By Anne Thompson | Thompson on Hollywood March 6, 2010 at 5:24AM
Take the Independent Spirits back to the beach!
I had a miserable time. I was happy for the folks behind Precious, which swept with six awards, because, as director Lee Daniels said at the end of the night, "Kathryn Bigelow is not here tonight. I am!" (The Hurt Locker was nommed last year.) The high point of the night: an amazing silent emotional exchange between Daniels and Mo'Nique.
I wasn't able to take my sunny beach-side pictures of the indie gang because it was dark on the roof top at LA Live, a monstrously large modern complex near LA's Staples Center. On a Friday night, many people had to escape early from work, navigating heavy traffic heading downtown--I had spectacularly bad luck, hitting an accident bottleneck on the Santa Monica Freeway--and some folks were tired. (In fact, three grown men--Scott Cooper, Lee Daniels and Geoffrey Fletcher-- broke down and cried during the course of the evening.) There was competition too: many Spirits attendees blew off the noisily ordinary after-party across the street at Club Nokia in favor of Ari Emanuel's WME and/or Bryan Lourd's CAA pre-Oscar fetes.
The tent was bigger, squeezing in more tables, which meant that the back of the house was farther away from the stage. Guests watched six huge video screens instead. The usual sense of intimate community was completely lost, especially under the harsh, unflattering bright lights. Host Eddie Izzard phoned it in. "Tonight is about love and envy...We have shame and fear here tonight." Izzard's off-hand twisted philosophy did not play. When Spirits honorary co-chair Ben Stiller arrived at the end of the show, he was welcomed as a refreshing pro who had done his homework to deliver a good sketch--and plenty of laughs. John Waters killed --as always--when he described the movie he wants to make: Son of Precious. Bring it on! UPDATE: Melena Ryzik grabbed him on the red carpet.
This is yet another awards show that seems to have forgotten its primary mission in exchange for a bigger outside-the-tent audience.

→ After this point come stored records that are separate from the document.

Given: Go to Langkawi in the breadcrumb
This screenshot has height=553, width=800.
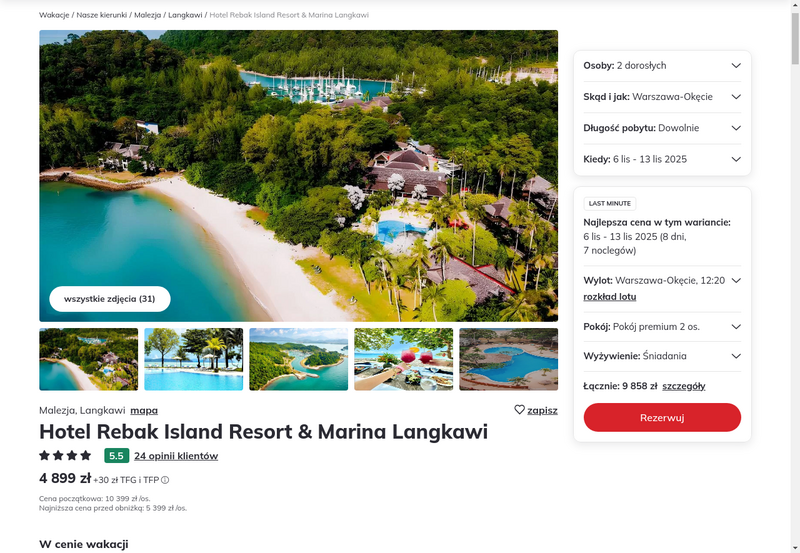Looking at the screenshot, I should click(185, 15).

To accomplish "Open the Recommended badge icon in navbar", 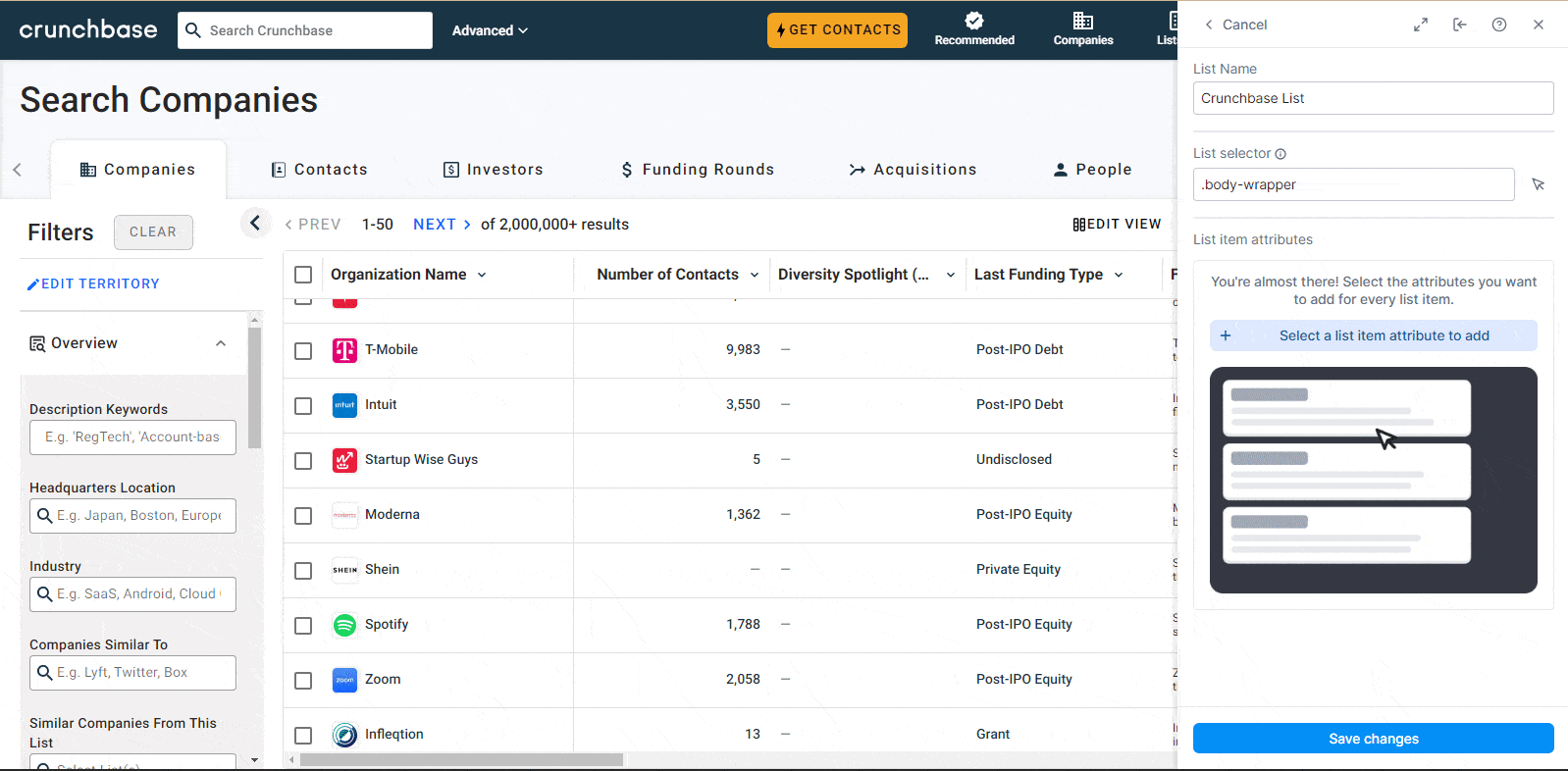I will (973, 21).
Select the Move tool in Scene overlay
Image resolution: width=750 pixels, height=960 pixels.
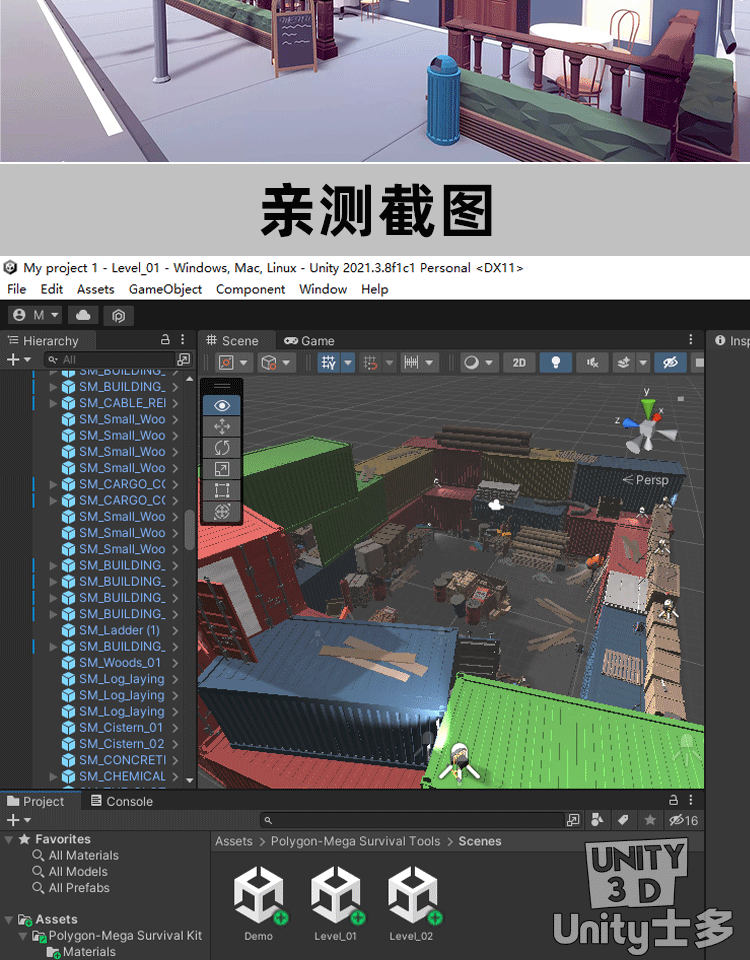222,426
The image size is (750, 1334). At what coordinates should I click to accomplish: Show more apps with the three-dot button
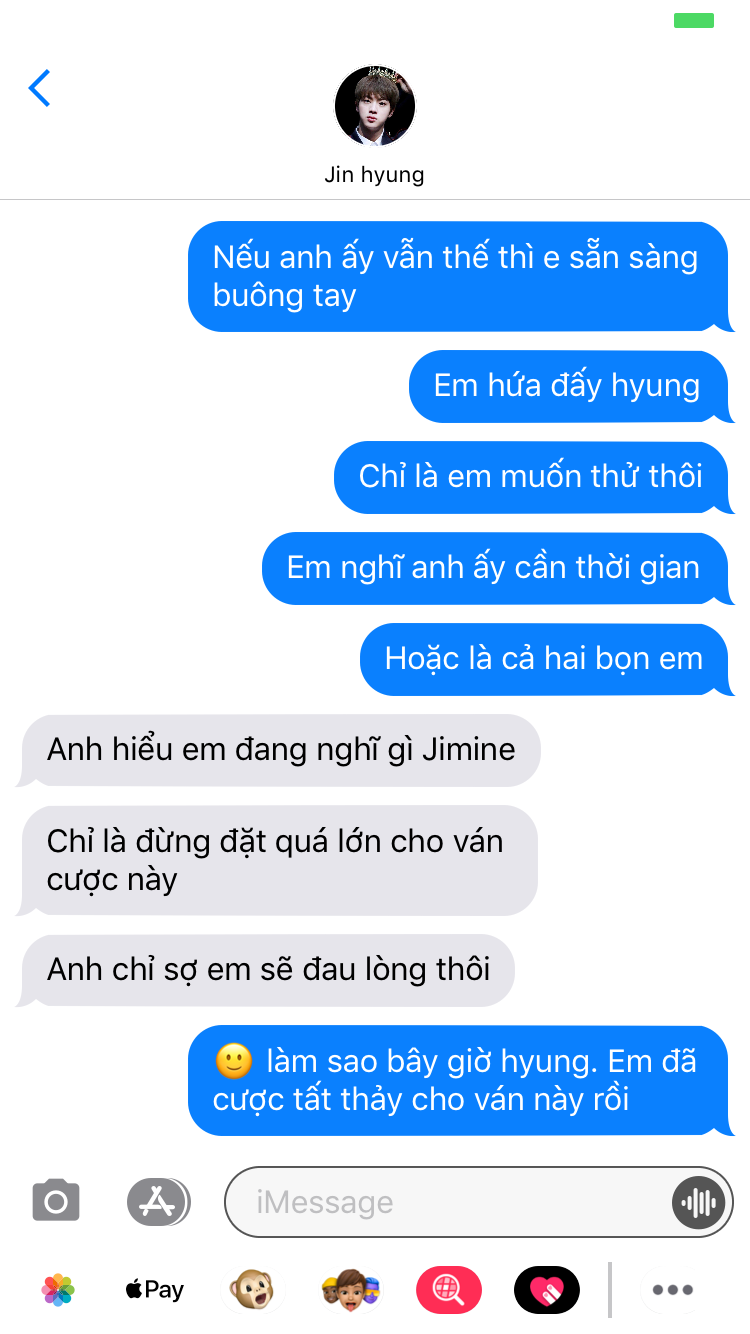(x=672, y=1290)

The two musical acts played great. Anvil rocked and had obviously won the affection of the crowd, because Sacha Gervasi's Anvil! The Story of Anvil also won for best documentary--over Oscar contenders Which Way Home and Food, Inc (Oscar frontrunner The Cove wasn't nominated). I wish Jeff Bridges and T-Bone Burnett's Crazy Heart band could perform at the Oscars, too. Along with wins for Bridges (who seemed a tad looped) and Crazy Heart (for first feature), I applauded Lynn Shelton collecting the John Cassavetes Award for Humpday (best feature made for under $500,000). Bridges thanked Lloyd Catlin, his stand in of 60 years, and said: "Crazy Heart is so dear to me, it's really a gem of an independent film."
I loved the indie citations: Gabourey Sidibe mentioned Welcome to the Dollhouse, Cooper cited Matewan and Tender Mercies, while Woody Harrelson, who barely made it into the tent in time to pick up his supporting actor prize for The Messenger, lauded John Cassavetes. These people remembered what the 25th anniversary should have been about: applauding their indie roots.